Werder-Anhänger verüben Farbanschlag auf HSV-Bus. Gregoritsch trifft, Jatta debütiert, “Papa“ wird schmerzlich vermisst.

Bremen. Die Köpfe hingen enttäuscht nach unten, doch der Blick ist nach vorne gerichtet. In einem packenden Bundesligaspiel verliert der HSV das 106. Nordderby mit 1:2 bei Werder Bremen. Die Hamburger erwischten einen Blitzstart und gingen durch Michael Gregoritsch (6.) in Führung. Max Kruse (41.) erzielte kurz vor der Pause den verdienten Ausgleich für die Gastgeber, die das Spiel Mitte der zweiten Hälfte durch den eingewechselten Florian Kainz drehten. Vor dem Spiel hatte es einen Farbanschlag auf den Mannschaftsbus des HSV gegeben.

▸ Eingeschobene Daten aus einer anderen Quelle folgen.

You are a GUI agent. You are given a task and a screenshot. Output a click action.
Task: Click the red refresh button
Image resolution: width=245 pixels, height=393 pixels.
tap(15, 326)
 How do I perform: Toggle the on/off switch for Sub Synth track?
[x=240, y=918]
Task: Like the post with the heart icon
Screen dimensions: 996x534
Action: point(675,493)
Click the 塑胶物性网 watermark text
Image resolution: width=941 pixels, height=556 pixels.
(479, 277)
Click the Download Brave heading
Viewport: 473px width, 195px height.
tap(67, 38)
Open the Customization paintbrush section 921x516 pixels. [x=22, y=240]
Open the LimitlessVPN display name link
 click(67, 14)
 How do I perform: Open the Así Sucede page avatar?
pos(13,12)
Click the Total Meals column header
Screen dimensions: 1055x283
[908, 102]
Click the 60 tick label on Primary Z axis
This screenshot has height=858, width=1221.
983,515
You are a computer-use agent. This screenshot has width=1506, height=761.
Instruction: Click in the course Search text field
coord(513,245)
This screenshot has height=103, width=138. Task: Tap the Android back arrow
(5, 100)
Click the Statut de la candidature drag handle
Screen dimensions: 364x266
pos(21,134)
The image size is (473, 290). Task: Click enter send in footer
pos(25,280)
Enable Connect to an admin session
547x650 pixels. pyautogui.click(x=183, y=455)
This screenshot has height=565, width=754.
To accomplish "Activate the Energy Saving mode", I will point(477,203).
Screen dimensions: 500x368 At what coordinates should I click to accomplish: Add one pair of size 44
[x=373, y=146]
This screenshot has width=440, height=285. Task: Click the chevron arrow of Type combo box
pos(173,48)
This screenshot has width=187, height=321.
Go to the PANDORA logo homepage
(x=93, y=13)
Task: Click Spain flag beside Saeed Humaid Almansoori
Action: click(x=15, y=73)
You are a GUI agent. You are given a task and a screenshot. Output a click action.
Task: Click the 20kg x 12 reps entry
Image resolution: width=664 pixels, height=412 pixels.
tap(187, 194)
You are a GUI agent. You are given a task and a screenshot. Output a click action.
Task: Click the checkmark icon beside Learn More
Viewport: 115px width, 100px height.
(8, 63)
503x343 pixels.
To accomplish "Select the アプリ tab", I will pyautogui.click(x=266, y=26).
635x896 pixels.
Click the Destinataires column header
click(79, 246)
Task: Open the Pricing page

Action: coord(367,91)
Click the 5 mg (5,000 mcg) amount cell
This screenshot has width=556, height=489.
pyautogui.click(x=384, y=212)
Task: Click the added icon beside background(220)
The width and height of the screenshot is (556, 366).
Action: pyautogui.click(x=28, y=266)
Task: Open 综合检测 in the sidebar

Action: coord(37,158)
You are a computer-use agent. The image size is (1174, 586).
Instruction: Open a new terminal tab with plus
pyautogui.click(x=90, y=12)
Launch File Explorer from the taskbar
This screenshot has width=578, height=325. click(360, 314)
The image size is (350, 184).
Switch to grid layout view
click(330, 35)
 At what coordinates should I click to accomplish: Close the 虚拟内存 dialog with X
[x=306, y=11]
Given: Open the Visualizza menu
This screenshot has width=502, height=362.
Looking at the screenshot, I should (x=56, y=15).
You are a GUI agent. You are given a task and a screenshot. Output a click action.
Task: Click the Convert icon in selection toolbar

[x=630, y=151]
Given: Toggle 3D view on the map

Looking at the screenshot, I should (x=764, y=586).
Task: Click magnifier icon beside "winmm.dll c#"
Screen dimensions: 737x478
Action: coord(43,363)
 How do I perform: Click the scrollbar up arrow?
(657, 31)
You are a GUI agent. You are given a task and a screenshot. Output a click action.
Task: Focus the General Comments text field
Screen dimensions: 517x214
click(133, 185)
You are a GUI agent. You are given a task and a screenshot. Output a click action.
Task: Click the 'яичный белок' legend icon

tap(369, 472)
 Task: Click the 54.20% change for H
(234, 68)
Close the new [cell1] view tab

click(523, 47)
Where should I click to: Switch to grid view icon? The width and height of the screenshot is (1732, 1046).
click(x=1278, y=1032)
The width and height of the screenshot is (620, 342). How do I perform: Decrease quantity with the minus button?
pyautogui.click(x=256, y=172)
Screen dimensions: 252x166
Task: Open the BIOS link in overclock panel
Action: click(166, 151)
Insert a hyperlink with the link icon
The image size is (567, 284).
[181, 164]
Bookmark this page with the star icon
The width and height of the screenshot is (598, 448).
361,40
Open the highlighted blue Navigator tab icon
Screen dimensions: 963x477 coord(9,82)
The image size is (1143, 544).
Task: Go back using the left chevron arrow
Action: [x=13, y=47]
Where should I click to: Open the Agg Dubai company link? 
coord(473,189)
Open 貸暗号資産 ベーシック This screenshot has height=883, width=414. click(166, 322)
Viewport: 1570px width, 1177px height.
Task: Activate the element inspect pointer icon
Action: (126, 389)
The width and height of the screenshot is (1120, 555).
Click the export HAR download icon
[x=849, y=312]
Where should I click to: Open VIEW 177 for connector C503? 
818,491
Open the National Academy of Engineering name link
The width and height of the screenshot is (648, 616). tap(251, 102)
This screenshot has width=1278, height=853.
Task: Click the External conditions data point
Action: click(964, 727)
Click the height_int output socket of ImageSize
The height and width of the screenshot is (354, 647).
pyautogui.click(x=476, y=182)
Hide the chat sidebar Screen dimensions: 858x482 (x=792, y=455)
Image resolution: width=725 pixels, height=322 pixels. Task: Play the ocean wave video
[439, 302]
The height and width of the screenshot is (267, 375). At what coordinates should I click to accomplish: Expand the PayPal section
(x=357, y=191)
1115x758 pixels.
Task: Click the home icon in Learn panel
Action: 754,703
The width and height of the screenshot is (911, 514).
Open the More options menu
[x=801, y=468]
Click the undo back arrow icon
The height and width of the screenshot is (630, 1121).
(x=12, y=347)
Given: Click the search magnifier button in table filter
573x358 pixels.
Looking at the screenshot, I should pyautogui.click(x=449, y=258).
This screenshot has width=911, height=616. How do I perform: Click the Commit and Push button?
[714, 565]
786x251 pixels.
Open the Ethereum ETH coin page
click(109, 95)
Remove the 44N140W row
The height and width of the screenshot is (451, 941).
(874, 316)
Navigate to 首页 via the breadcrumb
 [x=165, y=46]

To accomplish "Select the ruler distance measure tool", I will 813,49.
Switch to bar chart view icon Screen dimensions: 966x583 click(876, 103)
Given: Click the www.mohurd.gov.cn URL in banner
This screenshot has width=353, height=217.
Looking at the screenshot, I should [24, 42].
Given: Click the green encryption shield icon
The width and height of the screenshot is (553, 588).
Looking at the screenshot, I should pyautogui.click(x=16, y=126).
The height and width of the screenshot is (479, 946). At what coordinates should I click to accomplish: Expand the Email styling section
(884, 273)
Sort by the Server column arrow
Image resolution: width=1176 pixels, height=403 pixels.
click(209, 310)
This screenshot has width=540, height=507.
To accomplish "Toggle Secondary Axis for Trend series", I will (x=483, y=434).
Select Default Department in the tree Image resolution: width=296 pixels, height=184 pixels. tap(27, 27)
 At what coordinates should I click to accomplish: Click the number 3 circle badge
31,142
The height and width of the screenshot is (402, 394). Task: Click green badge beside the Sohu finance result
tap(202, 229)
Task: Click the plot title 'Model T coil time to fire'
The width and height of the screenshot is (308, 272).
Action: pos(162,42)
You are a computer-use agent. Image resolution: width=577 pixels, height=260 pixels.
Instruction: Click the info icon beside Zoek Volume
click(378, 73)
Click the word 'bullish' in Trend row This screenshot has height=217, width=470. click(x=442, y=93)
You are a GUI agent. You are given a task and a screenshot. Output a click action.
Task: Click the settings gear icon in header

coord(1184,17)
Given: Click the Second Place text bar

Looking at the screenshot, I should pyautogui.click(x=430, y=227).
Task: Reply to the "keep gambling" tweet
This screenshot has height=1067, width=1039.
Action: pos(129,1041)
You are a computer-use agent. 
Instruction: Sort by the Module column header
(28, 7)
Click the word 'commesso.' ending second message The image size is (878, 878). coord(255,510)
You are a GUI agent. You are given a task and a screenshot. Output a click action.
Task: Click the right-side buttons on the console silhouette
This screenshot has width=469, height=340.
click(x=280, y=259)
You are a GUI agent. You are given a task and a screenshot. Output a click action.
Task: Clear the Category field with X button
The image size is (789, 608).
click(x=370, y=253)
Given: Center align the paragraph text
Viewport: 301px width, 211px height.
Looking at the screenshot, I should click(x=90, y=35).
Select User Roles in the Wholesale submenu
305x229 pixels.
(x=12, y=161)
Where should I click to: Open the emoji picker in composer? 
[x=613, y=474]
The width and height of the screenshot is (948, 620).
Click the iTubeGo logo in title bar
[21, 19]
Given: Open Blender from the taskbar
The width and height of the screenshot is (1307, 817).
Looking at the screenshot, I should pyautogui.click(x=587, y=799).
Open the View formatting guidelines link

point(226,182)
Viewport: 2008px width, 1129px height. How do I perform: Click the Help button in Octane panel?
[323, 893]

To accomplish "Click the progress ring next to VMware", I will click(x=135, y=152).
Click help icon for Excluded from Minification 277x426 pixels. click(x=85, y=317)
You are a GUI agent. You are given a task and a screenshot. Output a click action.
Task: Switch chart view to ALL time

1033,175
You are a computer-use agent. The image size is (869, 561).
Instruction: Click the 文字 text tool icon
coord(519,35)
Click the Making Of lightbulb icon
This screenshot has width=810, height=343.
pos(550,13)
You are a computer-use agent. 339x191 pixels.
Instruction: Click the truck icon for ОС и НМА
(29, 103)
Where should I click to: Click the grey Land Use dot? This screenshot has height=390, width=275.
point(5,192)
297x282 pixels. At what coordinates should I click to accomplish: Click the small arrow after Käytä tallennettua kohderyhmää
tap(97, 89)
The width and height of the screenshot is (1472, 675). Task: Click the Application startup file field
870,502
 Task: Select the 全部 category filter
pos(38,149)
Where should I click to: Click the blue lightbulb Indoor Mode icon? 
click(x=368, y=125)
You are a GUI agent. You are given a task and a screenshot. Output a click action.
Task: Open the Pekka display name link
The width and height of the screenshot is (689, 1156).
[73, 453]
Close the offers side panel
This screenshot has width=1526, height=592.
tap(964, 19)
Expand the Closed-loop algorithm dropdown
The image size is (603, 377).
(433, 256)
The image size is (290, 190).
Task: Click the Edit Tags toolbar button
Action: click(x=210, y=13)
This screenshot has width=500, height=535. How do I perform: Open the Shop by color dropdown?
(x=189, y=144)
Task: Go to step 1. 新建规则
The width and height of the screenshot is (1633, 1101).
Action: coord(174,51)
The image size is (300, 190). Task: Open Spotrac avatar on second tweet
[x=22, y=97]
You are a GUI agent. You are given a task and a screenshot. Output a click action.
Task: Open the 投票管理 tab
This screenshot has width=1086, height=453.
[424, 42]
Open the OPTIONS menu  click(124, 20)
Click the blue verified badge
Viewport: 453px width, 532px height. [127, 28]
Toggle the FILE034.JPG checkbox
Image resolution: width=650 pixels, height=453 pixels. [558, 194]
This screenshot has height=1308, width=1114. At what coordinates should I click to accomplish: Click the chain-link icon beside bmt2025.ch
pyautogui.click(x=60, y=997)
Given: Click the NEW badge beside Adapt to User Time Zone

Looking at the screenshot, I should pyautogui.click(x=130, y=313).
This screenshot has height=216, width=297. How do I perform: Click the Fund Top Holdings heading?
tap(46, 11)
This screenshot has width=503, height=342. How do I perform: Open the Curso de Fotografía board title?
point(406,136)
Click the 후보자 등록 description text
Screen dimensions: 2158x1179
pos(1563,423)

"Wir waren vom Anfang an nicht so im Spiel wie wir es wollten. Werder hat verdient gewonnen, weil sie die bessere Mannschaft waren. Das war zu wenig von uns", sagte der Ex-Bremer Aaron Hunt, der bei seiner Rückkehr wie von ihm selbst prophezeit bei jedem Ballkontakt ausgepfiffen wurde. "Es war ein bisschen zu viel, was heute nicht gestimmt hat", sagte Trainer Markus Gisdol.

Sakai redet Klartext

Noch deutlicher wurde Kapitän Gotoku Sakai: "So holen wir keinen Punkt! Jeder muss bereit sein, heute waren wir es nicht", sagte der Japaner. "Wir waren ganz schlecht. Alle müssen mehr Verantwortung auf dem Platz übernehmen." Und auch Rechtsverteidiger Dennis Diekmeier meinte: "Wir sind heute nicht als Mannschaft aufgetreten und haben sofort die Quittung bekommen."

Während der HSV weiterhin im Abstiegskampf steckt und nur noch einen Punkt Vorsprung auf den Relegationsplatz hat, darf Bremen, neuer Tabellen-Achter mit 39 Punkten, von Europa träumen. "Wir haben die letzten acht Spiele nicht verloren, dieses Selbstvertrauen hat man einfach gemerkt", sagte Matchwinner Max Kruse.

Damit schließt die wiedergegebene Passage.